Online grocer Ocado shrugs off bid talk as more firms seek online tie-ups
Tuesday 02 July 2013
Online grocer Ocado today said it was in talks over tie-ups with other retailers following its £170 million deal with Morrisons, but it denied receiving a takeover approach for its own business.
The company, which has never made an annual profit, revealed it had been contacted by other interested parties looking to move online, although these are thought to be from overseas.
“We have had approaches and these conversations are ongoing,” boss Tim Steiner said. “However, at the moment it is about delivering our existing arrangement with Morrisons to help launch and operate their online grocery business.”
Shares in Ocado — which floated in 2010 at 180p — have more than tripled this year, helped by the 25-year link-up with Morrisons. Announced in May, it will see the supermarket invest £46 million in Ocado’s Dordon distribution centre in the Midlands as well as making an initial payment to the online grocer of £170 million.
Although this has not gone down well with Ocado’s original partner Waitrose, which can break its existing deal in 2017, experts now believe the group is well positioned to export its technology across the globe. Responding to rumours that a suitor such as Amazon could make a bid for Ocado, Steiner said: “Our stock price has moved and people are looking for the elephant in the room — but I can tell you there has been no take-over approach.”

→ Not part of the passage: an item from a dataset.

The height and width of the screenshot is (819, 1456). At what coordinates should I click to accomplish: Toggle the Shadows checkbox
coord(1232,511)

News of the tie-up talks came as Ocado revealed it had slipped into the red during the first half of the year, posting a £3.8 million loss compared to a £200,000 profit in 2012. Steiner said the figure had been impacted by £2.8 million of one-off costs, including £1.3 million in fees from the Morrisons deal and the rest from opening two new distribution centres. Revenues were up by 15.6% to £355.9 million.

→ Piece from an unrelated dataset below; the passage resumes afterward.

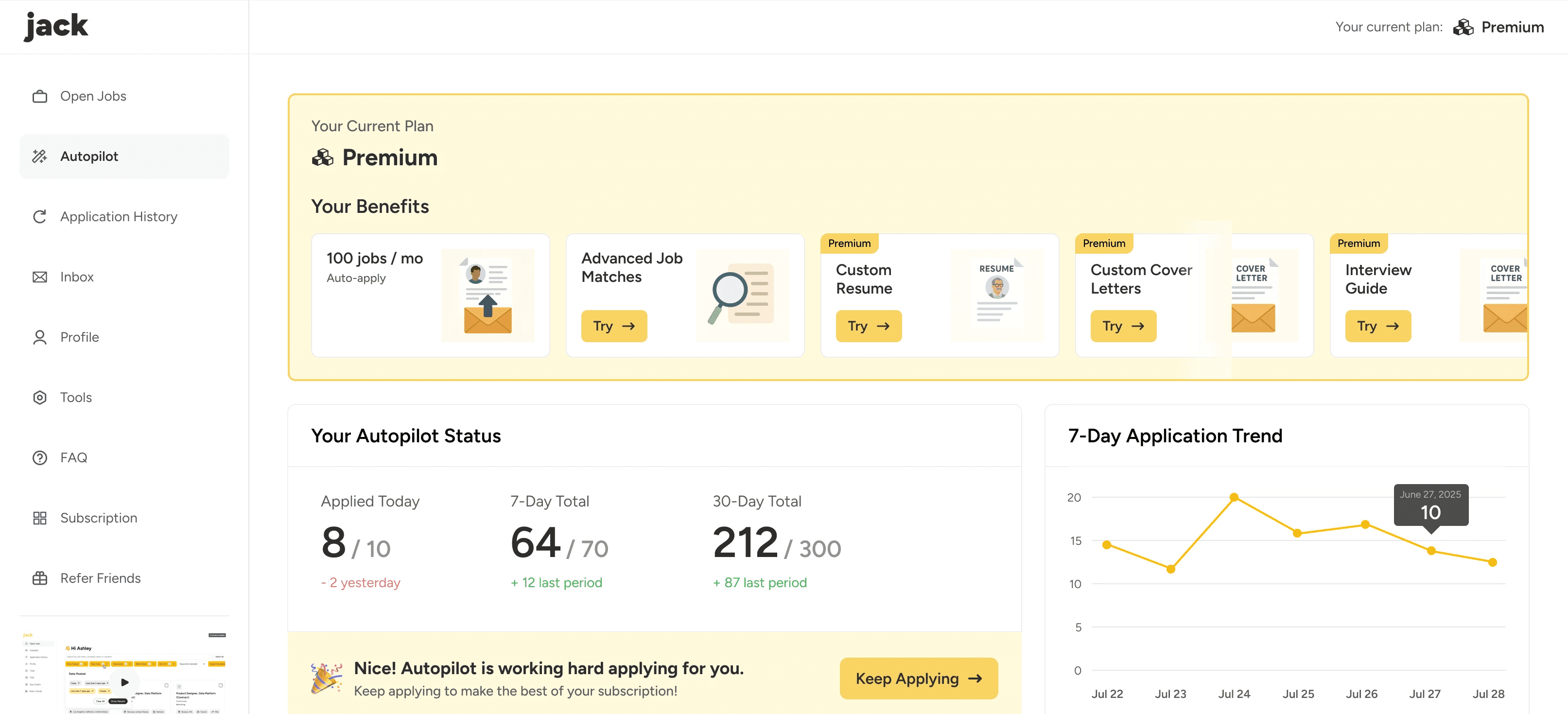Select the Jul 28 chart data point
This screenshot has width=1568, height=714.
tap(1492, 562)
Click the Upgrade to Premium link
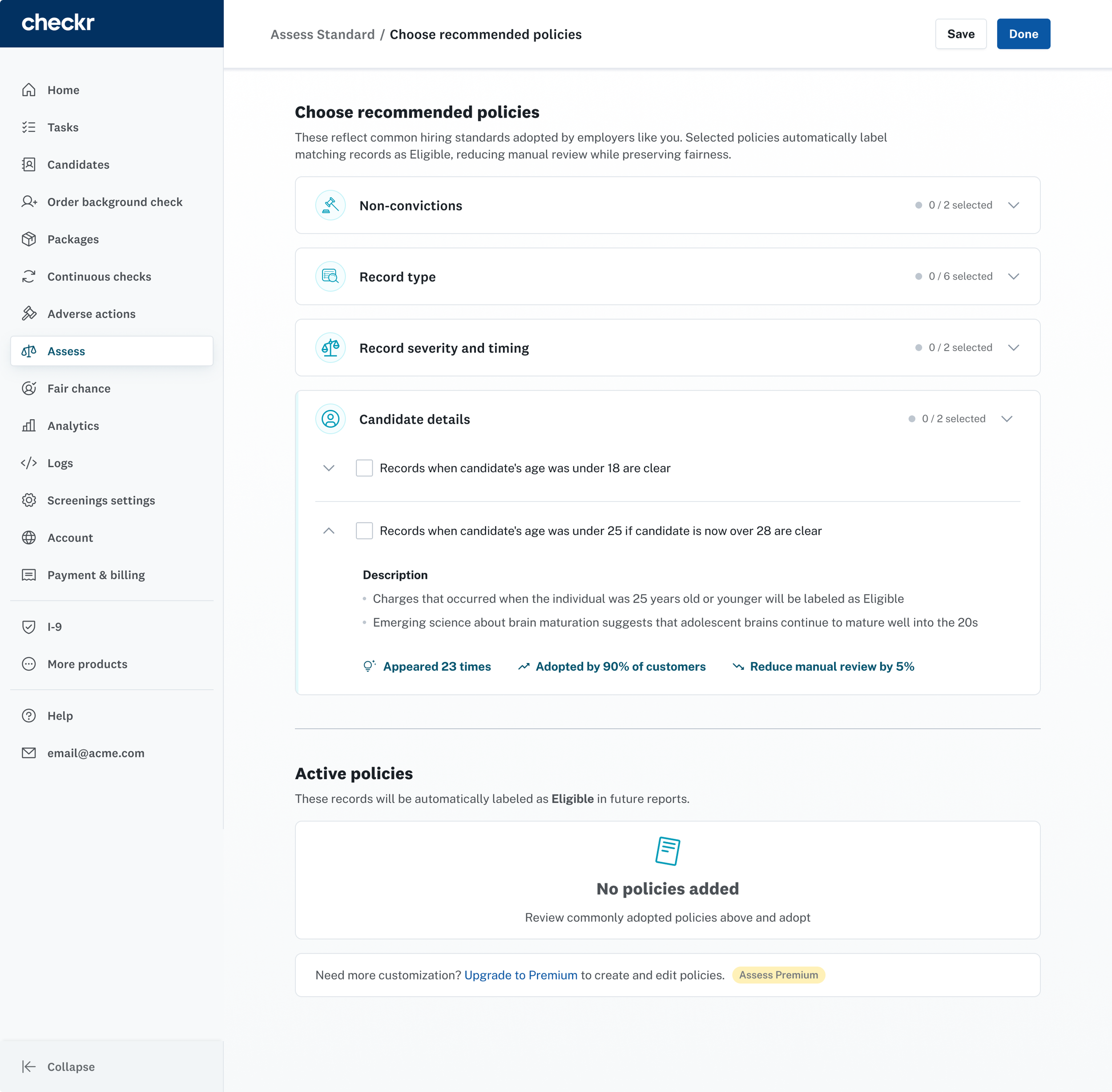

“It’s not inevitable that Waitrose will break its deal with us,” Steiner added. “In fact the deal with Morrisons will enable us to invest in our platforms to benefit all of our customers.”
Shares fell 6.6p to 305.6p after the update. Shore Capital’s Clive Black, one of Ocado’s harshest critics, maintained his sell rating but praised the recent appointment of ex-Marks & Spencer boss Sir Stuart Rose as chairman, “for the way he has engineered a seeming change in the group’s prospects”.